REQUIREMENT: Take the line with "Open the COM port combo box" and every line after it in the entries below, and set them down exactly, without any pictures.

===== INFORMATION GIVEN

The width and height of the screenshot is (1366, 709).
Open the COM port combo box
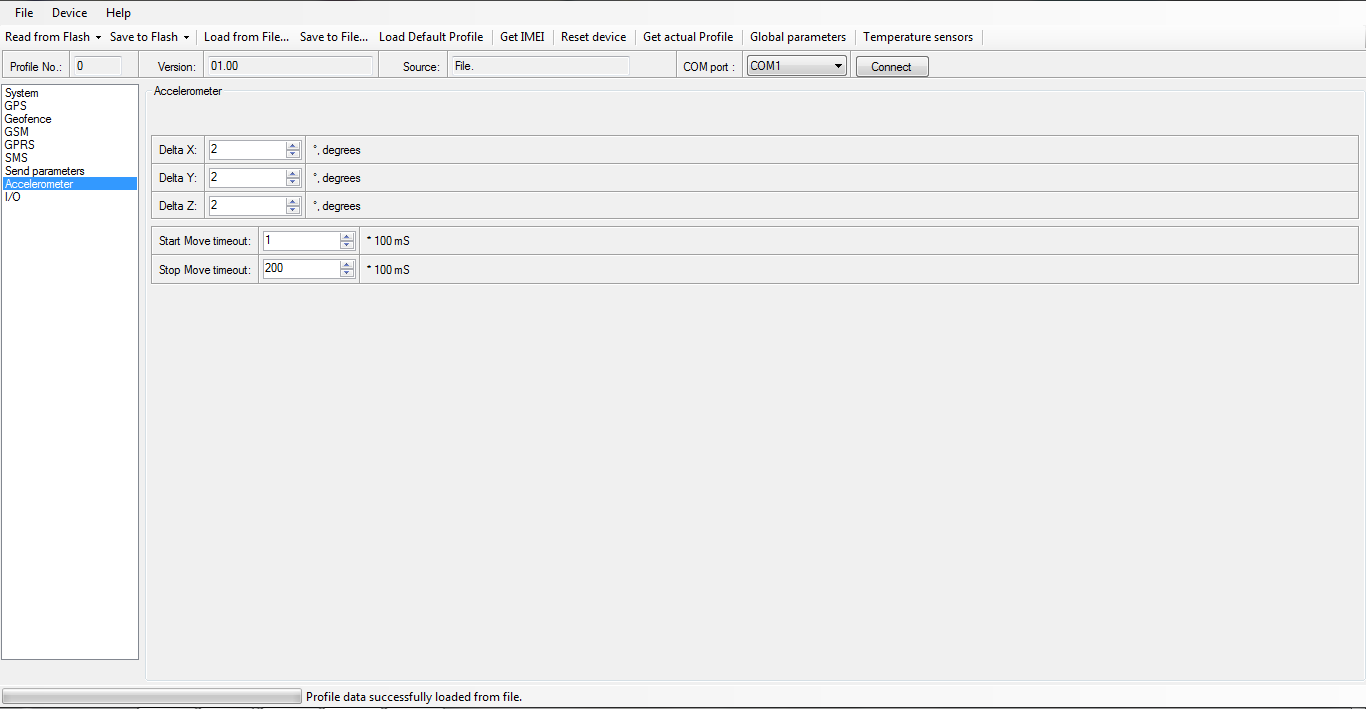796,66
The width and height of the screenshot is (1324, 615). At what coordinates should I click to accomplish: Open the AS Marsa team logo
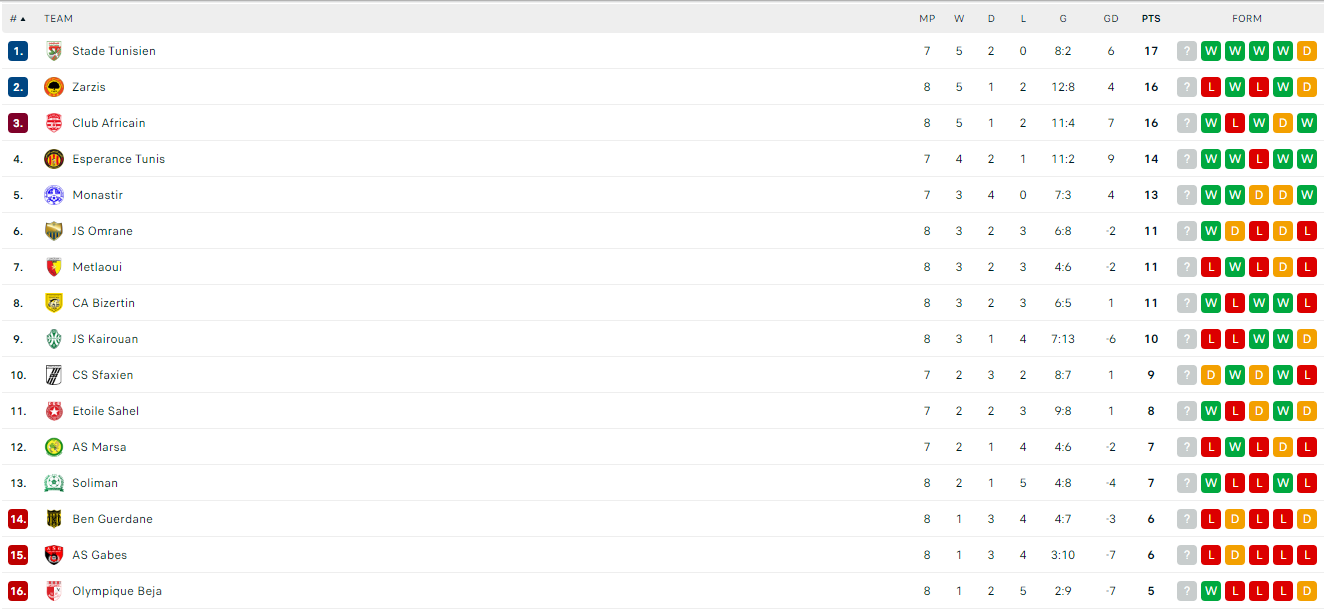click(54, 447)
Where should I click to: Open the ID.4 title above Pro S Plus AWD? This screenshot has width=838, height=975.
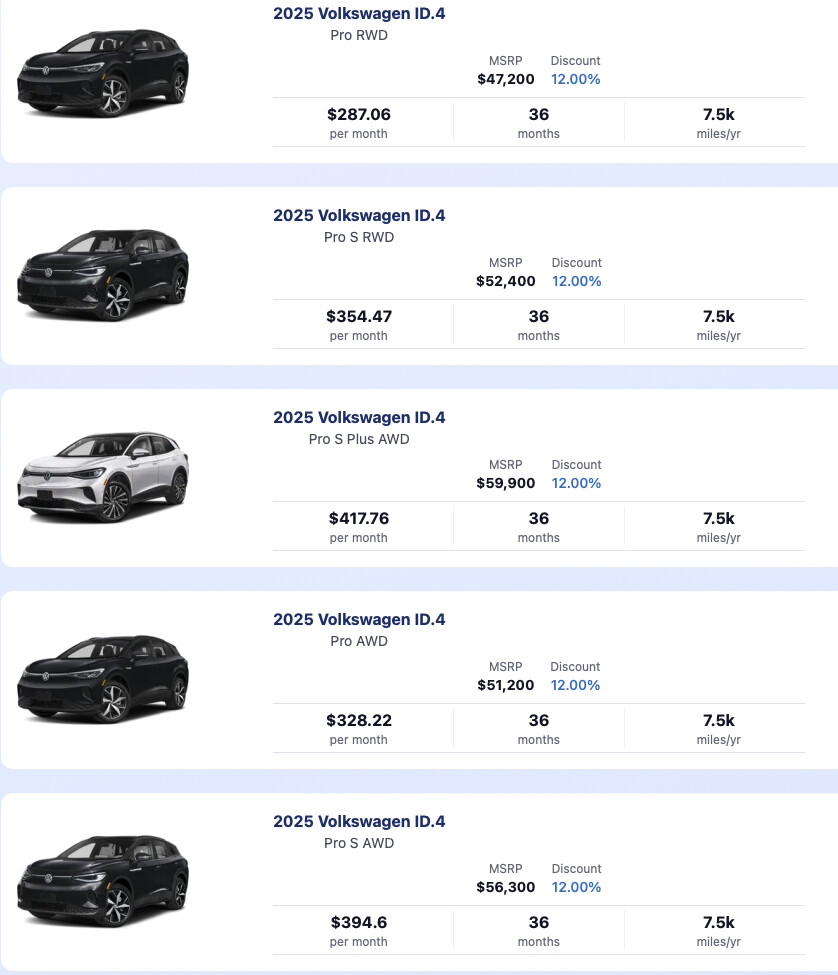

==========

WRITTEN RESPONSE:
Open the COM port combo box
796,66
The width and height of the screenshot is (1324, 615). At what coordinates should I click to accomplish: Open the AS Marsa team logo
click(54, 447)
Where should I click to: Open the ID.4 title above Pro S Plus AWD? This screenshot has width=838, height=975.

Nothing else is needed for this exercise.